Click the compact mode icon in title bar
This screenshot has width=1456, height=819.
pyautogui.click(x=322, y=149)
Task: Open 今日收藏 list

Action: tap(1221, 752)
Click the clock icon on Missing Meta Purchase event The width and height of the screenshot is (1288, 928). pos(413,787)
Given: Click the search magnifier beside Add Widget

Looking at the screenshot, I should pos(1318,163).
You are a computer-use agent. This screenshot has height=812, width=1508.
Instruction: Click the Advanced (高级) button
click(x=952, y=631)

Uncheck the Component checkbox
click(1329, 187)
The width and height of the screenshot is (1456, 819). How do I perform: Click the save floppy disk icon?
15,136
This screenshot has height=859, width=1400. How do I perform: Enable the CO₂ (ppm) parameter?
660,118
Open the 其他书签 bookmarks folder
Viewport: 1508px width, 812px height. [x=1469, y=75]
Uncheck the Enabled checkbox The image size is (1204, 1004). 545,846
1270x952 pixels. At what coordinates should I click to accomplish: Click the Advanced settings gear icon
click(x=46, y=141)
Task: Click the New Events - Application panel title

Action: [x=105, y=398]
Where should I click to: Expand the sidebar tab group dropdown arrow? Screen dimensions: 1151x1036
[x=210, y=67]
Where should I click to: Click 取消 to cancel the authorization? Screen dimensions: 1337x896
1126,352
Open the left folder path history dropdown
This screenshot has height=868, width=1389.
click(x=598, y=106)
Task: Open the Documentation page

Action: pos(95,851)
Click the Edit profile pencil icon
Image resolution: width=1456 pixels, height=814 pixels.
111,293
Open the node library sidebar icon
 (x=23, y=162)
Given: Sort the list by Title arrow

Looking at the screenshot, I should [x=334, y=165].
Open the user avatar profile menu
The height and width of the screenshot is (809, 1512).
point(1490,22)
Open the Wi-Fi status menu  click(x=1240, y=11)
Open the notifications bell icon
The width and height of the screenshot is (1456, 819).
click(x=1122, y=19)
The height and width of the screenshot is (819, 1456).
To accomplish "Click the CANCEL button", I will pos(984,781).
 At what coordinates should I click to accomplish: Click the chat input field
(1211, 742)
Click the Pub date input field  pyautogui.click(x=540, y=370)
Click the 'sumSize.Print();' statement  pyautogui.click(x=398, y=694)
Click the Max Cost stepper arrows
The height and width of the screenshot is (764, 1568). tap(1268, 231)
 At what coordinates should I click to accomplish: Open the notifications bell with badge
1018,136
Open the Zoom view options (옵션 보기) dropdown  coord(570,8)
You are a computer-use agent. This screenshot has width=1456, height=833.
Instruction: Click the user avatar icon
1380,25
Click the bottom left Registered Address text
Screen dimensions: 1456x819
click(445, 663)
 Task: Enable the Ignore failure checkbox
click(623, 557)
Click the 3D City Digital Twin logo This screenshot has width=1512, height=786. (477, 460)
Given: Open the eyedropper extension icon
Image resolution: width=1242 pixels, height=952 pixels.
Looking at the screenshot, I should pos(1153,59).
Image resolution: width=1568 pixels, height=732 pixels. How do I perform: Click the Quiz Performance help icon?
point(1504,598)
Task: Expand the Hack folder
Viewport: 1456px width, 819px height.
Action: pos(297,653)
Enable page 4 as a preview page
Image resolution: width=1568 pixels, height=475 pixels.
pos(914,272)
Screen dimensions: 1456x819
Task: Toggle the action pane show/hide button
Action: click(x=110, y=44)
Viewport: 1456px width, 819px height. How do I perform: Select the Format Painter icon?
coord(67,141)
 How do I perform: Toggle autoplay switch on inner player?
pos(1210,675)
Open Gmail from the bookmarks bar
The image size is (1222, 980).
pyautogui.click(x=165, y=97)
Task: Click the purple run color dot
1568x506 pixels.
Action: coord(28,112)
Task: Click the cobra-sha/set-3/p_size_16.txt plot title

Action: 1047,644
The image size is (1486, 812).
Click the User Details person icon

## Task requirements
Reproduce the data shown above with every line intact.

## Solution below
Click the compact mode icon in title bar
This screenshot has width=1456, height=819.
pyautogui.click(x=322, y=149)
Task: Open 今日收藏 list

Action: tap(1221, 752)
Click the clock icon on Missing Meta Purchase event The width and height of the screenshot is (1288, 928). pos(413,787)
Given: Click the search magnifier beside Add Widget

Looking at the screenshot, I should pos(1318,163).
You are a computer-use agent. This screenshot has height=812, width=1508.
Instruction: Click the Advanced (高级) button
click(x=952, y=631)

Uncheck the Component checkbox
click(1329, 187)
The width and height of the screenshot is (1456, 819). How do I perform: Click the save floppy disk icon?
15,136
This screenshot has height=859, width=1400. How do I perform: Enable the CO₂ (ppm) parameter?
660,118
Open the 其他书签 bookmarks folder
Viewport: 1508px width, 812px height. [x=1469, y=75]
Uncheck the Enabled checkbox The image size is (1204, 1004). 545,846
1270x952 pixels. At what coordinates should I click to accomplish: Click the Advanced settings gear icon
click(x=46, y=141)
Task: Click the New Events - Application panel title

Action: [x=105, y=398]
Where should I click to: Expand the sidebar tab group dropdown arrow? Screen dimensions: 1151x1036
[x=210, y=67]
Where should I click to: Click 取消 to cancel the authorization? Screen dimensions: 1337x896
1126,352
Open the left folder path history dropdown
This screenshot has height=868, width=1389.
click(x=598, y=106)
Task: Open the Documentation page

Action: pos(95,851)
Click the Edit profile pencil icon
Image resolution: width=1456 pixels, height=814 pixels.
111,293
Open the node library sidebar icon
 (x=23, y=162)
Given: Sort the list by Title arrow

Looking at the screenshot, I should [x=334, y=165].
Open the user avatar profile menu
The height and width of the screenshot is (809, 1512).
point(1490,22)
Open the Wi-Fi status menu  click(x=1240, y=11)
Open the notifications bell icon
The width and height of the screenshot is (1456, 819).
click(x=1122, y=19)
The height and width of the screenshot is (819, 1456).
To accomplish "Click the CANCEL button", I will pos(984,781).
 At what coordinates should I click to accomplish: Click the chat input field
(1211, 742)
Click the Pub date input field  pyautogui.click(x=540, y=370)
Click the 'sumSize.Print();' statement  pyautogui.click(x=398, y=694)
Click the Max Cost stepper arrows
The height and width of the screenshot is (764, 1568). tap(1268, 231)
 At what coordinates should I click to accomplish: Open the notifications bell with badge
1018,136
Open the Zoom view options (옵션 보기) dropdown  coord(570,8)
You are a computer-use agent. This screenshot has width=1456, height=833.
Instruction: Click the user avatar icon
1380,25
Click the bottom left Registered Address text
Screen dimensions: 1456x819
click(445, 663)
 Task: Enable the Ignore failure checkbox
click(623, 557)
Click the 3D City Digital Twin logo This screenshot has width=1512, height=786. (477, 460)
Given: Open the eyedropper extension icon
Image resolution: width=1242 pixels, height=952 pixels.
Looking at the screenshot, I should pos(1153,59).
Image resolution: width=1568 pixels, height=732 pixels. How do I perform: Click the Quiz Performance help icon?
point(1504,598)
Task: Expand the Hack folder
Viewport: 1456px width, 819px height.
Action: pos(297,653)
Enable page 4 as a preview page
Image resolution: width=1568 pixels, height=475 pixels.
pos(914,272)
Screen dimensions: 1456x819
Task: Toggle the action pane show/hide button
Action: click(x=110, y=44)
Viewport: 1456px width, 819px height. How do I perform: Select the Format Painter icon?
coord(67,141)
 How do I perform: Toggle autoplay switch on inner player?
pos(1210,675)
Open Gmail from the bookmarks bar
The image size is (1222, 980).
pyautogui.click(x=165, y=97)
Task: Click the purple run color dot
1568x506 pixels.
Action: coord(28,112)
Task: Click the cobra-sha/set-3/p_size_16.txt plot title

Action: 1047,644
The image size is (1486, 812).
Click the User Details person icon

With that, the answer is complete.